Let us prove the statements one by one using the identities.
(i) ${\left( {3x + 7} \right)^2} - 84x = {\left( {3x - 7} \right)^2}$
We know that, ${\left( {a + b} \right)^2} - 4ab = {\left( {a - b} \right)^2}$ …(1)
Let us prove this identity first.
LHS=${\left( {a + b} \right)^2} - 4ab$
Expand the brackets using the identity ${\left( {a + b} \right)^2} = {a^2} + {b^2} + 2ab$
$
= {a^2} + {b^2} + 2ab - 4ab \\
= {a^2} + {b^2} - 2ab \\
$
We know that${\left( {a - b} \right)^2} = {a^2} + {b^2} - 2ab$. Using this in the previous step,
$ = {\left( {a - b} \right)^2}$
=RHS
Hence, the identity is proved. Now let us use this to prove the given statement.
${\left( {3x + 7} \right)^2} - 84x = {\left( {3x - 7} \right)^2}$ is the given statement to be proved.
LHS$ = {\left( {3x + 7} \right)^2} - 84x$
Using identity (1) here, we find that $a = 3x,b = 7$
Substituting it in the LHS of (1) and using the identity, we get
\[
LHS = {\left( {3x + 7} \right)^2} - 4\left( {3x} \right)\left( 7 \right) \\
= {\left( {3x + 7} \right)^2} - 84x \\
= {\left( {3x - 7} \right)^2} \\
= RHS \\
\]
Hence, ${\left( {3x + 7} \right)^2} - 84x = {\left( {3x - 7} \right)^2}$is proved.
(ii)${\left( {9p - 5q} \right)^2} + 180pq = {\left( {9p + 5q} \right)^2}$
We know that, ${\left( {a - b} \right)^2} + 4ab = {\left( {a + b} \right)^2}$ …(2)

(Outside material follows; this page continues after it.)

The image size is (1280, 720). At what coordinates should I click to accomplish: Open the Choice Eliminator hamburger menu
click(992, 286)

Let us prove this identity first.
LHS=${\left( {a - b} \right)^2} + 4ab$
Expand the brackets using the identity ${\left( {a - b} \right)^2} = {a^2} + {b^2} - 2ab$
$
= {a^2} + {b^2} - 2ab + 4ab \\
= {a^2} + {b^2} + 2ab \\
$
We know that${\left( {a + b} \right)^2} = {a^2} + {b^2} + 2ab$. Using this in the previous step,
$ = {\left( {a + b} \right)^2}$
=RHS
Hence, the identity is proved. Now let us use this to prove the given statement.
${\left( {9p - 5q} \right)^2} + 180pq = {\left( {9p + 5q} \right)^2}$ is the given statement to be proved.

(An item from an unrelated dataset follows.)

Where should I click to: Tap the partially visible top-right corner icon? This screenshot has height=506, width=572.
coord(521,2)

LHS$ = {\left( {9p - 5q} \right)^2} + 180pq$
Using identity (2) here, we find that $a = 9p,b = 5q$
Substituting it in the LHS of (2) and using the identity, we get
\[
LHS = {\left( {9p - 5q} \right)^2} + 4\left( {9p} \right)\left( {5q} \right) \\
= {\left( {9p - 5q} \right)^2} + 180pq \\
= {\left( {9p + 5q} \right)^2} \\
= RHS \\
\]
Hence, ${\left( {9p - 5q} \right)^2} + 180pq = {\left( {9p + 5q} \right)^2}$is proved.

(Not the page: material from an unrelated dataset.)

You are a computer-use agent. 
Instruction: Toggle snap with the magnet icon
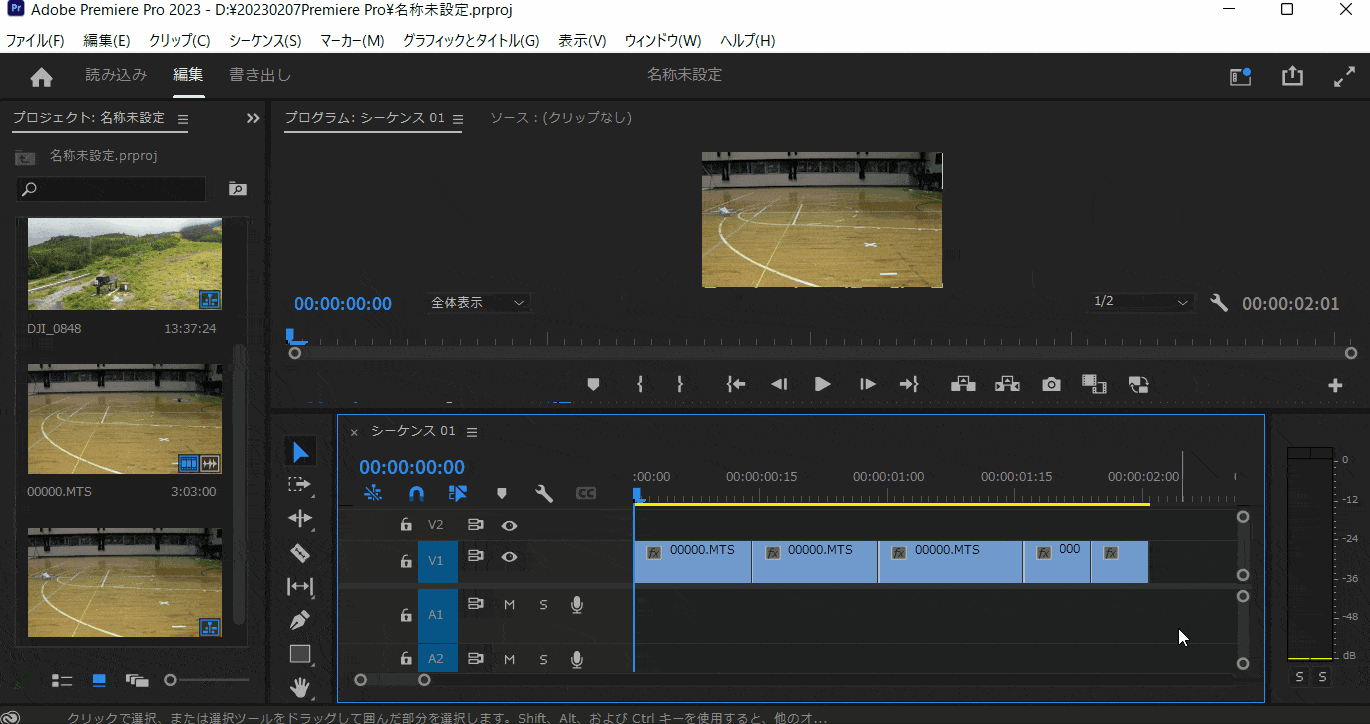pyautogui.click(x=416, y=493)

(iii)${\left( {\dfrac{4}{3}m - \dfrac{3}{4}n} \right)^2} + 2mn = \dfrac{{16}}{9}{m^2} + \dfrac{9}{{16}}{n^2}$
We know that, ${\left( {a - b} \right)^2} + 4ab = {\left( {a + b} \right)^2}$
We have already proved this identity.
Using this identity here, we find that $a = \dfrac{4}{3}m,b = \dfrac{3}{4}n$
Substituting it in the LHS of (2) and using the identity, we get
\[
LHS = {\left( {\dfrac{4}{3}m - \dfrac{3}{4}n} \right)^2} + 4\left( {\dfrac{4}{3}m} \right)\left( {\dfrac{3}{4}n} \right) \\
= {\left( {\dfrac{4}{3}m - \dfrac{3}{4}n} \right)^2} + 4mn \\
= {\left( {\dfrac{4}{3}m + \dfrac{3}{4}n} \right)^2} \\
= \dfrac{{16}}{9}{m^2} + \dfrac{9}{{16}}{n^2} + 2\left( {\dfrac{4}{3}m} \right)\left( {\dfrac{3}{4}n} \right) \\
= \dfrac{{16}}{9}{m^2} + \dfrac{9}{{16}}{n^2} + 2mn \\
\]
Now we have proved ${\left( {\dfrac{4}{3}m - \dfrac{3}{4}n} \right)^2} + 4mn = \dfrac{{16}}{9}{m^2} + \dfrac{9}{{16}}{n^2} + 2mn$
Rearranging it we get,
${\left( {\dfrac{4}{3}m - \dfrac{3}{4}n} \right)^2} + 2mn = \dfrac{{16}}{9}{m^2} + \dfrac{9}{{16}}{n^2}$
Hence, ${\left( {9p - 5q} \right)^2} + 180pq = {\left( {9p + 5q} \right)^2}$is proved.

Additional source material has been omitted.